This problem appears in multiple sheets. Depth expectations increase as you progress:
Interview Prompt
Design A/B Testing and Experimentation Platform.
Clarifying Questions (ask before designing)
| Question | Why it matters |
|---|---|
| Which of these is highest priority: Experiment assignment (deterministic hashing), Metric pipeline, Statistical significance engine? | Forces scope negotiation — senior candidates trim before drawing boxes. |
| What scale should we design for — DAU, QPS, data volume? | Drives every capacity decision; shows structured thinking. |
| What are the read vs write patterns on the critical path? | Determines caching, DB choice, and replication topology. |
| What consistency and durability guarantees are required? | Separates strong-consistency paths from eventual ones — a senior differentiator. |
Scope
In scope
- Experiment assignment (deterministic hashing)
- Metric pipeline
- Statistical significance engine
- Interaction effects
- Guardrail metrics
- Capacity estimation with shown math
Out of scope (state explicitly)
- Detailed frontend/UI pixel implementation
- Org structure, staffing, and hiring plan
Assumptions
- Clarify scale (DAU, QPS, data volume) for ab testing platform in the first 5 minutes
- Standard reliability target 99.9%–99.99% unless problem implies higher (payments, booking)

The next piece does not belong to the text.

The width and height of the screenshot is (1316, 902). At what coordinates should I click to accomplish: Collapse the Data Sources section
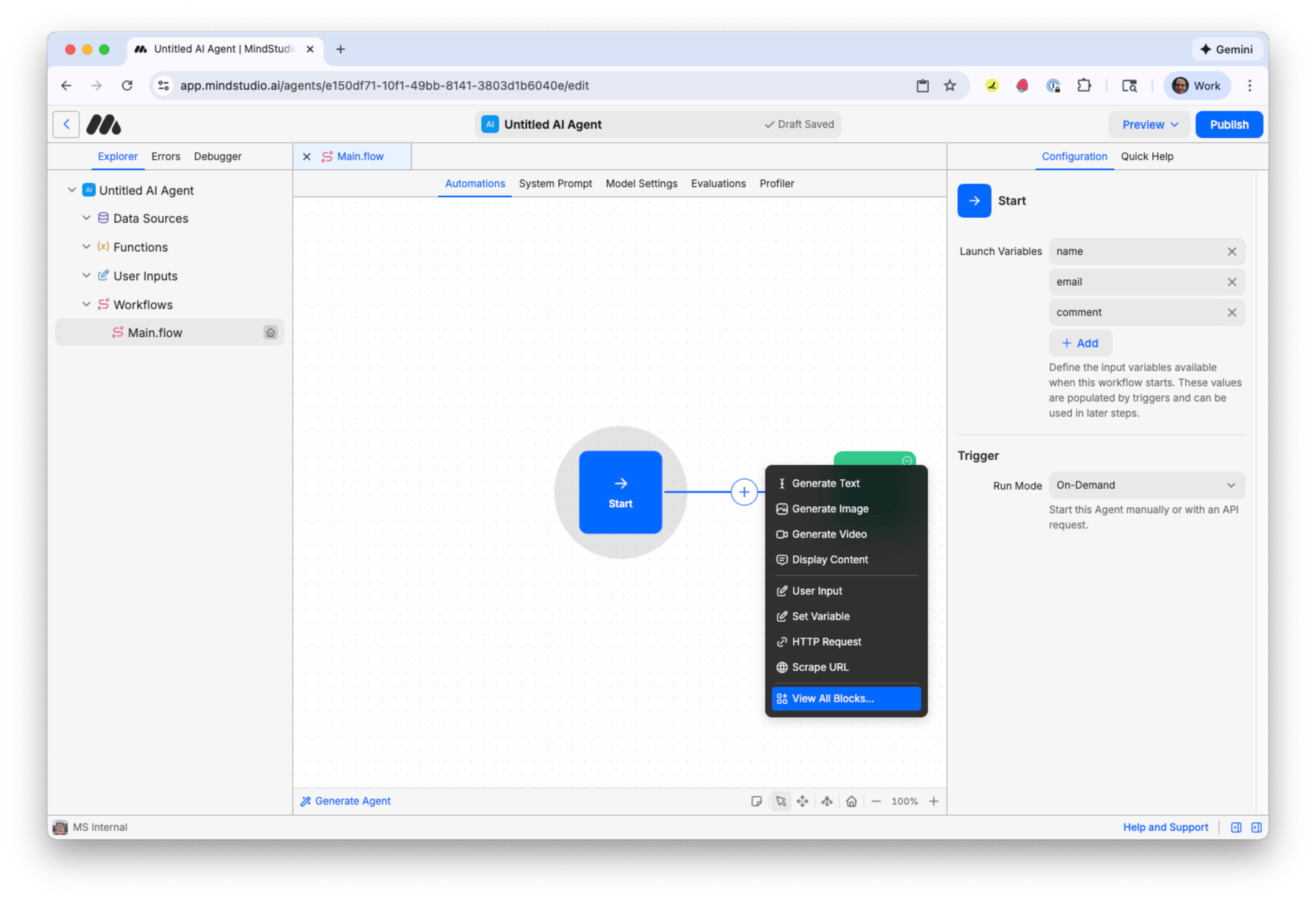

- Managed cloud services (RDS, S3, Kafka, Redis) are acceptable building blocks
These foundational concepts underpin the patterns used in this problem. Review them before deep-diving into component-level trade-offs.
- Create experiments: Define experiment with name, hypothesis, variants, and traffic allocation
- User assignment: Deterministically assign users to experiment variants
- Feature flags: Toggle features on/off; gradual rollout
- Metric tracking: Track conversion rates, revenue, engagement metrics per variant
- Statistical analysis: Compute p-value, confidence interval, statistical significance
- Mutual exclusion: Prevent conflicting experiments from overlapping
- Experiment lifecycle: Draft → Running → Paused → Completed → Archived
- Guardrail metrics: Auto-stop experiment if key metrics degrade
- Segmentation: Run experiments on specific user segments
- Low Latency: Variant assignment in < 5 ms
- Consistency: Same user always sees same variant
- Scale: 1000+ concurrent experiments, 500M+ users, 50B+ events/day
- Statistical Rigor: Correct p-values; account for multiple comparisons
- No Impact on Production: Experiment infrastructure must not slow down main services
- Availability: 99.99% for assignment; analytics can tolerate minutes of lag
| Metric | Calculation | Value |
|---|---|---|
| Concurrent experiments | Given | 1,000 |
| Users | Given | 500M |
| Variant assignment calls / sec | Derived from daily volume ÷ 86400 (+ peak factor) | 500K |
| Experiment events / day | Given | 50B |
| Event data storage / day | 50B events × ~100 B | 5 TB |
Deterministic User Assignment
User must ALWAYS see the same variant. No randomness per request.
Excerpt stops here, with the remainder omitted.